# Noise gate for 6505?



## fruxelot (Feb 12, 2012)

Hello everybody!

im playing on a Peavey 6505 with a Orange 2x12" cabinet with a ibanez tubescreamer in front of it. And i get so much annoying fuzz and feedback in rehearsal so my queston is - what noise gates suits best for 6505?

Cheers.


----------



## Collapse (Feb 12, 2012)

ISP decimator, it works perfect with my 6505


----------



## Throat Hole (Feb 12, 2012)

Collapse said:


> ISP decimator, it works perfect with my 6505



this i use an ISP with numerous amps and it always does the job


----------



## Sepultorture (Feb 12, 2012)

Collapse said:


> ISP decimator, it works perfect with my 6505



+1

and even with your guitar signal gated, if you dislike the hiss coming from your cab and decimator pro rack g will kill your feed back from your axe and hiss from your amp


----------



## theo (Feb 12, 2012)

I have an ISP pro rack G in front and in the loop of my 6505+ and it sounds like it's off when I'm not playing.


----------



## Double A (Feb 12, 2012)

I use a ISP Decimator in front and a G-string in the loop of my 6505+ and it is dead quiet.


----------



## GhostofInfamyGuitarist (Mar 5, 2012)

If you got the cash get the isp decimator g string ... got one a few months ago and it works like a charm ... if thats too expensive go with the regular isp decimator which works very well also.


----------



## FadexToxBlack81 (Mar 5, 2012)

Double A said:


> I use a ISP Decimator in front and a G-string in the loop of my 6505+ and it is dead quiet.

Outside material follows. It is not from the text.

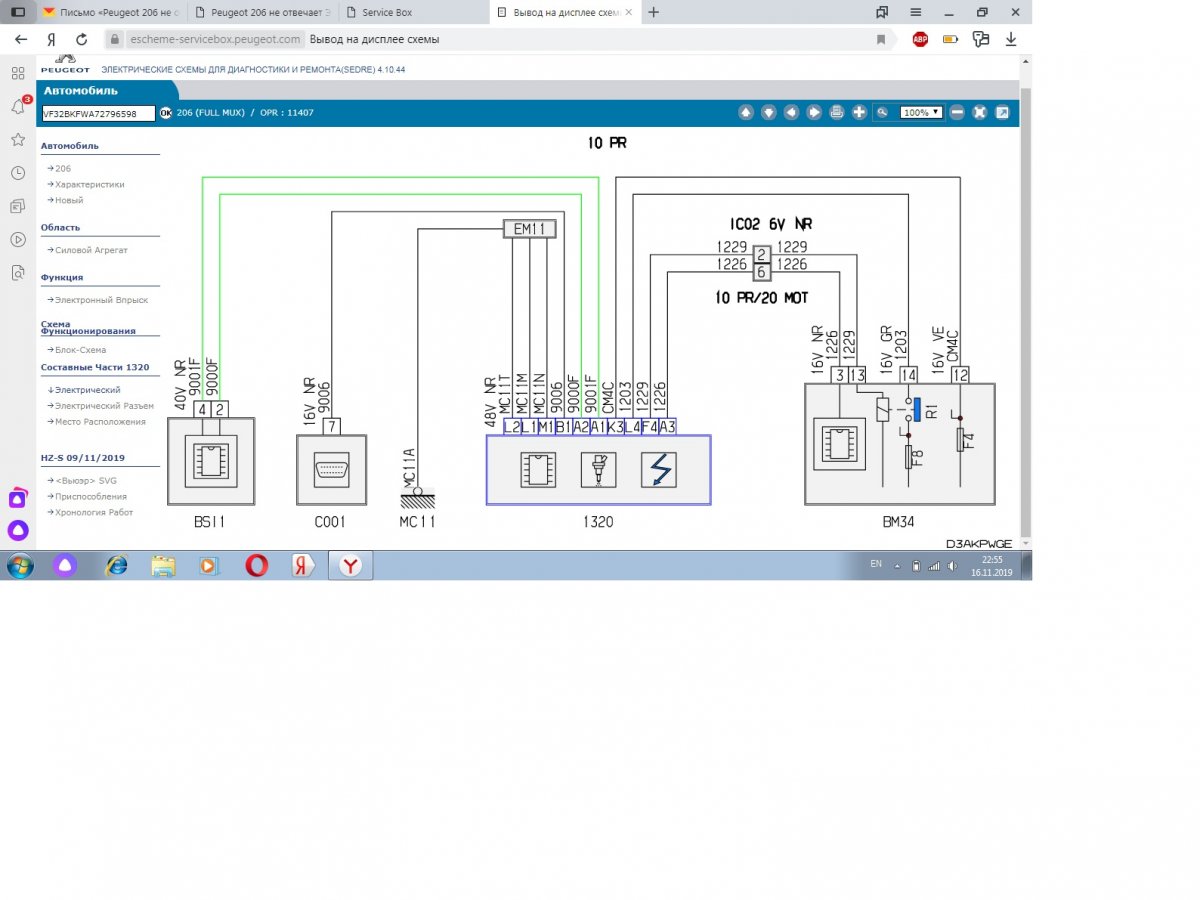Open the Место Расположения link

you do know you can run the g string in front and in the loop at the same time right?


----------



## Tapew0rm (Mar 5, 2012)

Buy a cheap Boss NS2 and hook it up in the x config. Your amp will sound like its completely off when you aren't playing. Sounds like BS but its true. I used this setup for a long time until I bought my mesa with a shitty parallel loop.


----------



## USMarine75 (Mar 5, 2012)

Ditto!

Can't go wrong with a g-string....


----------



## HeHasTheJazzHands (Mar 5, 2012)

Or if you want something even cheaper, check out the MXR Noise Clamp. Its pretty much a simplified BOSS NS-2/Cheaper Decimator G String.


----------



## Mazzy (Mar 5, 2012)

I've used most of the popular noise suppressors out there, and so far, nothing has topped the ISP Decimator G-String, even including the rack version. The NS-2 is great with some amplifiers, with the 5150 series the Decimator seems to retain the original sound better, while the NS-2 slightly reduced some of the sizzle. You could always dial accordingly if you find any tonal loss yourself, but for me, I felt more comfortable with a more transparent suppressor. Of course, everyone has different preferences, so there's rarely a "best" solution when it comes to equipment.


----------



## avenger (Mar 5, 2012)

Decimator w/ my 5150.

/thread


----------



## FadexToxBlack81 (Mar 5, 2012)

or... DONT BUY ANYTHING AND RUN YOUR G STRING DECIMATOR IN FRONT AND IN THE LOOP AT THE SAMETIME


----------



## Double A (Mar 6, 2012)

It doesn't work that way.


----------



## VBCheeseGrater (Mar 6, 2012)

Tapew0rm said:


> Buy a cheap Boss NS2 and hook it up in the x config. Your amp will sound like its completely off when you aren't playing.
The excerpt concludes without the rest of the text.